▸ SOLICITAÇÃO ESCRITA A:
Liste todas as pessoas mencionadas pelo nome na reportagem sobre Roberto Setubal, incluindo quem a assina.
▸ SOLICITAÇÃO ESCRITA B:
Transcreva o trecho da reportagem sobre Roberto Setubal que começa em "Banqueiro mostra otimismo" e termina em "presidente Dilma Rousseff.".
▸ SOLICITAÇÃO ESCRITA C:
Responda com base na reportagem sobre Roberto Setubal:
(i) Em que mês o Banco Central começou a cortar a Selic?
(ii) De que evento Setubal participava pela primeira vez?
(iii) Em que jornal a reportagem foi publicada?
------ TRECHO DO DOCUMENTO ------
Título: Com Dilma, governo ficou mais técnico, diz Roberto Setubal
Autor: Dantas, Fernando ; Milanese, Daniela
Fonte: O Estado de São Paulo, 29/01/2012, Economia, p. B10

Banqueiro mostra otimismo com Brasil e fala de possibilidade de compra nos EUA

Roberto Setubal, principal executivo do Itaú, maior banco privado brasileiro, gosta de tudo o que tem visto do governo da Dilma Rousseff, e considera que a maior vantagem da gestão da presidente é a de "tornar o governo mais técnico e despolitizar as áreas que exigem discussão mais técnica".

Participando pela primeira vez do Fórum Econômico Mundial, em Davos, Setubal ficou surpreso com o assédio do qual está sendo alvo por parte de investidores e empresários interessados no Brasil - em busca de informações sobre o País e sobre como o Itaú pode ajudar a viabilizar aqueles interesses. Os participantes do Fórum Mundial têm em Setubal um interlocutor que vai lhes transmitir uma visão fundamentalmente positiva do País e do governo da presidente Dilma Rousseff.

Otimista, ele acha que os juros cairão para um dígito, e considera que o Banco Central teve razão em começar a cortar a Selic, a taxa básica, em agosto, decisão extremamente criticada pelo mercado financeiro. Para Setubal, o atual governo está privilegiando a política de aperto fiscal para combater a inflação, rompendo com a tradição brasileira de usar mais a política monetária.

Segundo Setubal, as ambições de internacionalização do Itaú passam longe da Europa. Além do foco no mercado brasileiro, em franca expansão, o maior banco privado brasileiro está interessado em crescer na América Latina e realizar aquisição nos Estados Unidos.
------ INFORMAÇÕES REGISTRADAS ------
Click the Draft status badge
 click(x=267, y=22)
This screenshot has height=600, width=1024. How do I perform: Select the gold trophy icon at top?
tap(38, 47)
------
▸ SOLUÇÃO DO PROBLEMA A:
Roberto Setubal, Dilma Rousseff, Fernando Dantas, Daniela Milanese

▸ SOLUÇÃO DO PROBLEMA B:
Banqueiro mostra otimismo com Brasil e fala de possibilidade de compra nos EUA

Roberto Setubal, principal executivo do Itaú, maior banco privado brasileiro, gosta de tudo o que tem visto do governo da Dilma Rousseff, e considera que a maior vantagem da gestão da presidente é a de "tornar o governo mais técnico e despolitizar as áreas que exigem discussão mais técnica".

Participando pela primeira vez do Fórum Econômico Mundial, em Davos, Setubal ficou surpreso com o assédio do qual está sendo alvo por parte de investidores e empresários interessados no Brasil - em busca de informações sobre o País e sobre como o Itaú pode ajudar a viabilizar aqueles interesses. Os participantes do Fórum Mundial têm em Setubal um interlocutor que vai lhes transmitir uma visão fundamentalmente positiva do País e do governo da presidente Dilma Rousseff.

▸ SOLUÇÃO DO PROBLEMA C:
(i) Em agosto.
(ii) Do Fórum Econômico Mundial, em Davos.
(iii) Em O Estado de São Paulo.